Other factors include overcrowding, poor housing, poverty, poor access to health care, drug or alcohol dependency, HIV/AIDS and the social stigma which exists in certain individuals, cultural groups and society in general. This can lead to people having great difficulties with treatment compliance.
The rates of TB among the homeless community in certain parts of London have been recorded as up to 35 times higher than the national average. As the disease attacks people with reduced immune systems, the impact of rough sleeping, poor nutrition and chaotic lifestyles increases the chances of developing TB in the first place. Members of the homeless community are less likely to present to primary healthcare when experiencing symptoms. It is a vicious spiral because they are likely to remain infectious and transmit the disease to others, develop more severe and difficult-to-treat symptoms and increase the likelihood of developing drug resistant strains. Again, this is an illustration of the importance of taking a holistic view.
As I understand it, once a person is admitted, hospitals cannot discharge people without a home address, and a patient who cannot be discharged might cost the NHS more than £100,000 in bed fees alone. Not only is this expensive but it blocks access to in-patient treatment for other patients. One estimate that I have been given is that the cost of providing a hospital bed for a week would provide secure accommodation for all patients without housing for a year. So provision of housing can help break the cycle.
My noble friend mentioned the Olallo project in Euston, which is able to provide, on a more cost-effective basis, food, room, training, language skills and social support for TB treatment which helps the patient to recover. I am invited to invite the Minister to visit this project if she has not had the chance to see the positive impact of specialist accommodation.
Not only do we need a focused approach in the health service but a multiagency approach between the health service, housing authorities, the health and well-being boards of local authorities and other agencies. This approach goes a long way to account for the success in New York, Barcelona and Paris, which have achieved impressive and sustained reductions in infection rates. Not only do these cities recognise the problem but they have a unified, city-wide strategy to identify, treat and prevent transmission of TB.

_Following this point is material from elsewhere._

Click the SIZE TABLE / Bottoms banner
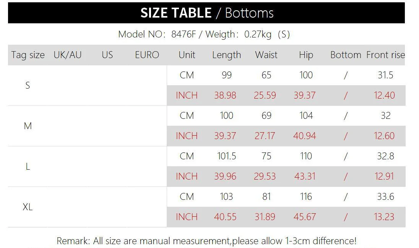Image resolution: width=419 pixels, height=248 pixels. (206, 13)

That is the challenge in London, which is starting to be met. Significant progress has been made and now that the NHS and social care changes are bedding down there is a good prospect of success. A London TB control board has been established—I believe it has been suggested that control boards should be established nationally—which has on it all representative stakeholders. It is important that London, as the highest prevalence area in the UK, is an integral part of the national TB strategy.

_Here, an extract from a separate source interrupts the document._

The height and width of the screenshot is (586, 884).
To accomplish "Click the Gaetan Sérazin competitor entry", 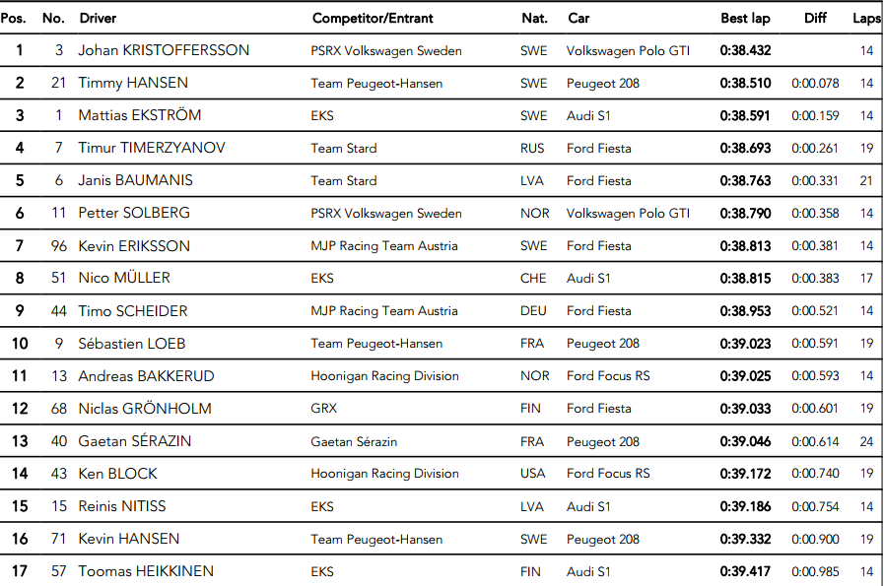I will (x=353, y=441).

Finally, I quote from Dr William Lynn, who is the clinical lead for TB and chair of the London TB Clinical Advisory Group, he said,
“health and social care (including housing) must work towards common, agreed London Wide service delivery and make the resources available to establish the detection and treatment of latent TB as the benchmark standard of care. Without this we fear that we will continue to fail the population of our Capital City and TB rates will not fall”.